▶ [Records supplied]
----
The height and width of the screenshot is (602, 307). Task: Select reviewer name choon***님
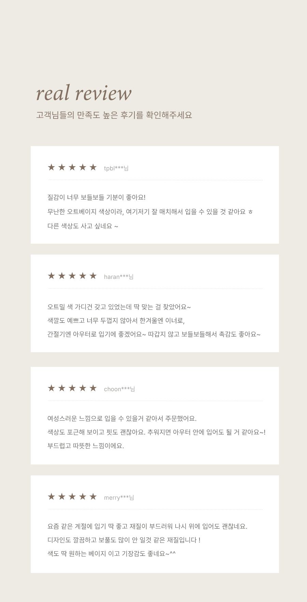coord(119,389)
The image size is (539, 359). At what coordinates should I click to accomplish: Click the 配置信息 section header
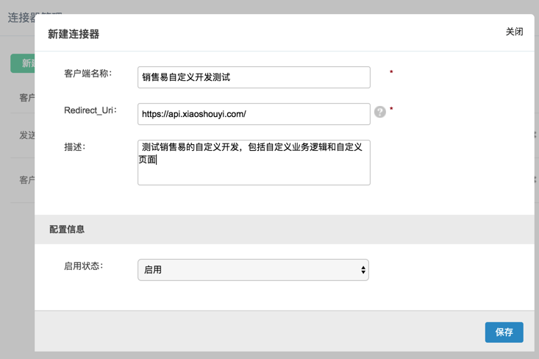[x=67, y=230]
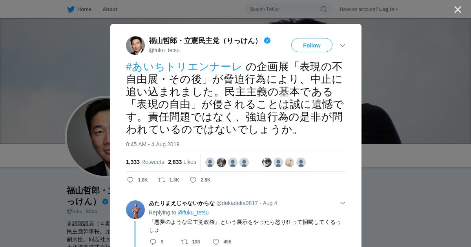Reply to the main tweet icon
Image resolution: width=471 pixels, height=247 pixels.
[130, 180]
----
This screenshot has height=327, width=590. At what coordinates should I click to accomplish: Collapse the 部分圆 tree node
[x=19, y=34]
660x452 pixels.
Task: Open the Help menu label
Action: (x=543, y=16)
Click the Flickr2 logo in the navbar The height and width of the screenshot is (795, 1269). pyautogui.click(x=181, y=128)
----
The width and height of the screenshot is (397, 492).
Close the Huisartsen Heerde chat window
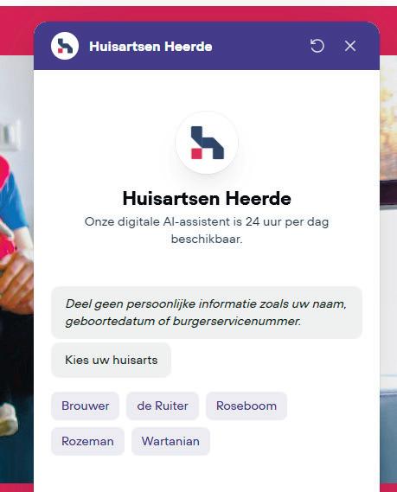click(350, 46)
----
Rewrite the items that begin with the line containing "The height and width of the screenshot is (602, 307)." and end with the line containing "coord(119,389)", changing "Select" to "Choose" and keeping everything else unchanged. Give only those lines, and omit the pictures.

The height and width of the screenshot is (602, 307). Task: Choose reviewer name choon***님
coord(119,389)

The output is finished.